Rekomendasi

PA 212 Jateng Sesalkan Penurunan Baliho dan Spanduk HRS di Jakarta

Sabtu, 21 November 2020 : 19.15
Published by Hariankota

 


SUKOHARJO - Persaudaraan Alumni 212 Jawa Tengah (Jateng) menyesalkan sikap Pangdam Jaya, Mayjen TNI Dudung Abdurachman yang telah memerintahkan pencopotan baliho dan spanduk bergambar pemimpin Front Pembela Islam (FPI), Habib Rizieq Shihab di Jakarta beberapa hari lalu.


Melalui surat terbuka yang ditujukan kepada Panglima TNI

Marsekal Hadi Tjahjanto, PA 212 Jateng menyampaikan dua poin pernyataan sikap, dan himbauan agar pucuk pimpinan Pangdam Jaya di ganti.


Ketua PA 212 Jateng, R Djayendra Dewa melalui Endro Sudarsono selaku humas menyatakan, penertiban baliho dan spanduk semestinya menjadi tugas dan kewenangan Satpol PP, bukan tugas TNI/Polri.

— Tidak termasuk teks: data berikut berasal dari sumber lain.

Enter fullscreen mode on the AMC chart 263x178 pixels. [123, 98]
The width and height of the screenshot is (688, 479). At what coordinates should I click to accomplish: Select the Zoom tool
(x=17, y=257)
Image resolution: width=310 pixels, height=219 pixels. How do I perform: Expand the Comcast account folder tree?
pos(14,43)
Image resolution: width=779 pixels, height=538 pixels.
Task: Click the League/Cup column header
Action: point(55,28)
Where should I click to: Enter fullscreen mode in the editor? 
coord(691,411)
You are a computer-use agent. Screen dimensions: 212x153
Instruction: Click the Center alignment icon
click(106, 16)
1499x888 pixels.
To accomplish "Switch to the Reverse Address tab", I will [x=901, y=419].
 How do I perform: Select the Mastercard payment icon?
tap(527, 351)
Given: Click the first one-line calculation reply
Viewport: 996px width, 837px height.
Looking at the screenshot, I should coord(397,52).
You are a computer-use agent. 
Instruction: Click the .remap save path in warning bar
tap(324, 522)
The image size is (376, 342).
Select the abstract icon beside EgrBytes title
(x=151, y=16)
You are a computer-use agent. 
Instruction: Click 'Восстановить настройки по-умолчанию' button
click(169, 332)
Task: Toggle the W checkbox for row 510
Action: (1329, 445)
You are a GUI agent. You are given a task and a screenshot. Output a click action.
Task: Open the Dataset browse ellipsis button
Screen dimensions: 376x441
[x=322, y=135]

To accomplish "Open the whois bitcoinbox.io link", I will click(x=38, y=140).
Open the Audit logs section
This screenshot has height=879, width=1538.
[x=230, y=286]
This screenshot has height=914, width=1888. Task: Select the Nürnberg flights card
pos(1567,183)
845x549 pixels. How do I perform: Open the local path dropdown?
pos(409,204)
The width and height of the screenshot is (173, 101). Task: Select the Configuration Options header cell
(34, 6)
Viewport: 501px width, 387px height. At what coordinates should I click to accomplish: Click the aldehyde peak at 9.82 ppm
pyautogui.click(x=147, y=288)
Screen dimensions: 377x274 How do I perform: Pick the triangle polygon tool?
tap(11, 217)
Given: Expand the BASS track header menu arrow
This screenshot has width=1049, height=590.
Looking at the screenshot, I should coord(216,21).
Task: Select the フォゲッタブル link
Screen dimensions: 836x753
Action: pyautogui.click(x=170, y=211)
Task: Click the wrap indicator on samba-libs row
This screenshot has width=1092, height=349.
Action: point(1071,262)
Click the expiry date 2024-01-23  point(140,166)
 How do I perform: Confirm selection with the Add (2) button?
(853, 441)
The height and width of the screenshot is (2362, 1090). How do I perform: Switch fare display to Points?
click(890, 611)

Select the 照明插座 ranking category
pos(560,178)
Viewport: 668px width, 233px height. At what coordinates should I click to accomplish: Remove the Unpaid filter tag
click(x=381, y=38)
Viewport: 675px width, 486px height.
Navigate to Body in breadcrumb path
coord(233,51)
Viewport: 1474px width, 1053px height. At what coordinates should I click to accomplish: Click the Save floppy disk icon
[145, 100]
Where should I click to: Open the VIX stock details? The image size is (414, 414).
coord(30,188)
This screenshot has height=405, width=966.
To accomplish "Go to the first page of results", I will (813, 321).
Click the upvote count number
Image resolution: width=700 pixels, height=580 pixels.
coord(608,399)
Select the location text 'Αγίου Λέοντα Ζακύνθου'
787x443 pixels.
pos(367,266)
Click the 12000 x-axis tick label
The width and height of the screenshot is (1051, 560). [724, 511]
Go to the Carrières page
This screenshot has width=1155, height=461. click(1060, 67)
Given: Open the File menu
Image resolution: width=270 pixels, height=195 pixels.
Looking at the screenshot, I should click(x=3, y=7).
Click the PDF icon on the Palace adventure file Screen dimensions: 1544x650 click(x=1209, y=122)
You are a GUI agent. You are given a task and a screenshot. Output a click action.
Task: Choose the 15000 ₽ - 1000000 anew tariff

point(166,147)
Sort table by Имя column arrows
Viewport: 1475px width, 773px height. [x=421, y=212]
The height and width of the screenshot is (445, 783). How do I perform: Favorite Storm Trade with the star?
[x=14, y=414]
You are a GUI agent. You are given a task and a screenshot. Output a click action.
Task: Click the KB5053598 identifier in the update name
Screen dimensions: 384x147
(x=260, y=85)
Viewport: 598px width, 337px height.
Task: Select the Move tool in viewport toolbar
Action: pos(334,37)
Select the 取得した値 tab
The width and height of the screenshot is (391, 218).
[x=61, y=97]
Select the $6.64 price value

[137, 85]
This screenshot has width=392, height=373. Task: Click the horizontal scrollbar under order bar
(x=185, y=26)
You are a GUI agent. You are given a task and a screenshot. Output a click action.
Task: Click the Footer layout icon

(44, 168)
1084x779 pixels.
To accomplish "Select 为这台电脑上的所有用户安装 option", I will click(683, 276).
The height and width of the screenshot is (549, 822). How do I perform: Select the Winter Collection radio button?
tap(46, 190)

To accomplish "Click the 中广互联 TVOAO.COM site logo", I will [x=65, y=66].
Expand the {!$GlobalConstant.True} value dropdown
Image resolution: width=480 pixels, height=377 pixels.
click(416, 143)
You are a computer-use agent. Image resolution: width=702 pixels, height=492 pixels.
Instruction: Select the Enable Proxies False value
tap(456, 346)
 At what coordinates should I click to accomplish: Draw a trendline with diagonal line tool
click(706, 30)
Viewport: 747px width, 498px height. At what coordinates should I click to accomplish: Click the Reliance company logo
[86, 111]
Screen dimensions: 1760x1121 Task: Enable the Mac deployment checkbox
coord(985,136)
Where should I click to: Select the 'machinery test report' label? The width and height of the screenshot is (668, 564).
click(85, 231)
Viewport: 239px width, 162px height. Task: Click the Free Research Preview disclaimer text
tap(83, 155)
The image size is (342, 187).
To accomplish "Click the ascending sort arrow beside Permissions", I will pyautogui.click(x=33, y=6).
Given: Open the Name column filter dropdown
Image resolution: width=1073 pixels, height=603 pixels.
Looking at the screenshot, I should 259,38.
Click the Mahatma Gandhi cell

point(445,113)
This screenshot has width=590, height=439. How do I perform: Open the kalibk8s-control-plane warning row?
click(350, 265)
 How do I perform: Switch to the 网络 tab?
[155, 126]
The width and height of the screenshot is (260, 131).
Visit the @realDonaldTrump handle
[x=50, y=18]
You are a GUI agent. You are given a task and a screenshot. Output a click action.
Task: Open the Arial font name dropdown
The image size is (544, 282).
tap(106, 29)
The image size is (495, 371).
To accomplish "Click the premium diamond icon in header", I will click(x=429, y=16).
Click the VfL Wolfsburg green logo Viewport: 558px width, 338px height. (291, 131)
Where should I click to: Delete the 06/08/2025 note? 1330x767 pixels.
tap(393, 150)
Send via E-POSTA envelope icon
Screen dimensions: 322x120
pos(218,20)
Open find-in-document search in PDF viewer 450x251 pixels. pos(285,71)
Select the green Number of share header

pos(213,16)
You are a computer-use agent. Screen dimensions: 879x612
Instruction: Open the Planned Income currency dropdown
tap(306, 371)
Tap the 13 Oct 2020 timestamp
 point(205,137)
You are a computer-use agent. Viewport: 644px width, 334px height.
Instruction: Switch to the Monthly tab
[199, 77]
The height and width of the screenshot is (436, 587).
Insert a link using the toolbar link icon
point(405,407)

"TNI sebagai alat negara di bidang pertahanan memiliki tugas sendiri yang harus diemban," kata Endro kepada hariankota.com, Sabtu (21/11/2020).


Sesuai dengan Undang-Undang Nomor. 34 tahun 2004 tentang TNI pasal 7 ayat (1), tugas pokok TNI adalah menegakkan kedaulatan negara, mempertahankan keutuhan wilayah NKRI yang berdasarkan Pancasila dan UUD '45 serta melindungi segenap bangsa dan seluruh tumpah darah Indonesia dari ancaman dan gangguan terhadap keutuhan bangsa dan negara.


"Untuk itu kami dari PA 212 Jateng

memohon kepada Panglima TNI untuk bersama rakyat mempertahankan kedaulatan negara dari ancaman separatisme, terorisme serta komunisme di seluruh wilayah NKRI," sebutnya.


PA 212 Jateng meminta agar TNI tetap netral menjaga persatuan dan kesatuan serta tetap bekerja secara profesional, tetap berada pada tugas dan fungsi pokoknya tanpa

harus keluar dari kewenangannya.


"Kami meminta agar ada evaluasi dan mempertimbangkan pergantian Pangdam Jaya yang baru, yang lebih baik dengan menghindari polemik maupun hal lain yang kontroversial," ujarnya.


Mengingat saat ini dalam situasi darurat ancaman penularan virus corona, PA 212 Jateng juga mengajak kepada semua pihak untuk memprioritaskan penanganan pandemi dan resesi agar Indonesia bangkit dari multi krisis yang sedang melanda. 


Sementara, selepas pernyataan sikap tersebut, Kapolres Sukoharjo yang diwakili Kapolsek Baki, AKP  Riyadi yang datang ke lokasi acara PA 212 Jateng meminta agar kegiatan di masa pandemi tetap mematuhi protokol kesehatan.


"Kami menyampaikan kepada yang hadir untuk mematuhi protokol kesehatan, tidak berkerumun karena ini masih pandemi," pungkasnya.